**INSTRUCTIONS FOR THE TASK**:
The span to copy runs from the line containing "よくあるご質問 (847, 96)" to the last line below. Copy it exactly, with nothing else.

**LISTED RECORDS**:

'''

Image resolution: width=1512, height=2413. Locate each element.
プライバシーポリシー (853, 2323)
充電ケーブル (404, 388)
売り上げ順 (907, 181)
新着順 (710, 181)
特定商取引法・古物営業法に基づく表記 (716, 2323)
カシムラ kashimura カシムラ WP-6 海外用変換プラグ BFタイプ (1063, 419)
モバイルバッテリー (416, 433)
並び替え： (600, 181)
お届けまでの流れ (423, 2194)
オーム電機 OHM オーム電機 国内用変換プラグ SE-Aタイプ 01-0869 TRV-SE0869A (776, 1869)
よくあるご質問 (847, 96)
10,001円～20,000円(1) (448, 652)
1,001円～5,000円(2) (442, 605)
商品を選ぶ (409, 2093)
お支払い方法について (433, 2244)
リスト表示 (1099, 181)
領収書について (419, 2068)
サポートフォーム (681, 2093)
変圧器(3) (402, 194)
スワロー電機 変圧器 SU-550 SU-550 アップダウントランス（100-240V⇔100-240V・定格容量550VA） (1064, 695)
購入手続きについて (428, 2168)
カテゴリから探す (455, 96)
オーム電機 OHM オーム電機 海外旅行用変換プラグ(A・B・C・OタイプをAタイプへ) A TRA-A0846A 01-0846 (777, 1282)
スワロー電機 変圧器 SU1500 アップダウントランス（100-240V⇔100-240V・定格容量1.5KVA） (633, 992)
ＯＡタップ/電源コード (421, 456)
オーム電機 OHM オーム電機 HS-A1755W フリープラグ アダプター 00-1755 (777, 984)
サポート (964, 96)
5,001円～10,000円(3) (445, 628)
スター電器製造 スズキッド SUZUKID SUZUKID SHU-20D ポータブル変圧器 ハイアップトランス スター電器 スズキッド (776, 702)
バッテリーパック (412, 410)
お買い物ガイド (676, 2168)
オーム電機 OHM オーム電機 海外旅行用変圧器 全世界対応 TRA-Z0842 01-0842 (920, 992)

'''

**REPLY TO THE EXERCISE**:
よくあるご質問 (847, 96)
10,001円～20,000円(1) (448, 652)
1,001円～5,000円(2) (442, 605)
商品を選ぶ (409, 2093)
お支払い方法について (433, 2244)
リスト表示 (1099, 181)
領収書について (419, 2068)
サポートフォーム (681, 2093)
変圧器(3) (402, 194)
スワロー電機 変圧器 SU-550 SU-550 アップダウントランス（100-240V⇔100-240V・定格容量550VA） (1064, 695)
購入手続きについて (428, 2168)
カテゴリから探す (455, 96)
オーム電機 OHM オーム電機 海外旅行用変換プラグ(A・B・C・OタイプをAタイプへ) A TRA-A0846A 01-0846 (777, 1282)
スワロー電機 変圧器 SU1500 アップダウントランス（100-240V⇔100-240V・定格容量1.5KVA） (633, 992)
ＯＡタップ/電源コード (421, 456)
オーム電機 OHM オーム電機 HS-A1755W フリープラグ アダプター 00-1755 (777, 984)
サポート (964, 96)
5,001円～10,000円(3) (445, 628)
スター電器製造 スズキッド SUZUKID SUZUKID SHU-20D ポータブル変圧器 ハイアップトランス スター電器 スズキッド (776, 702)
バッテリーパック (412, 410)
お買い物ガイド (676, 2168)
オーム電機 OHM オーム電機 海外旅行用変圧器 全世界対応 TRA-Z0842 01-0842 (920, 992)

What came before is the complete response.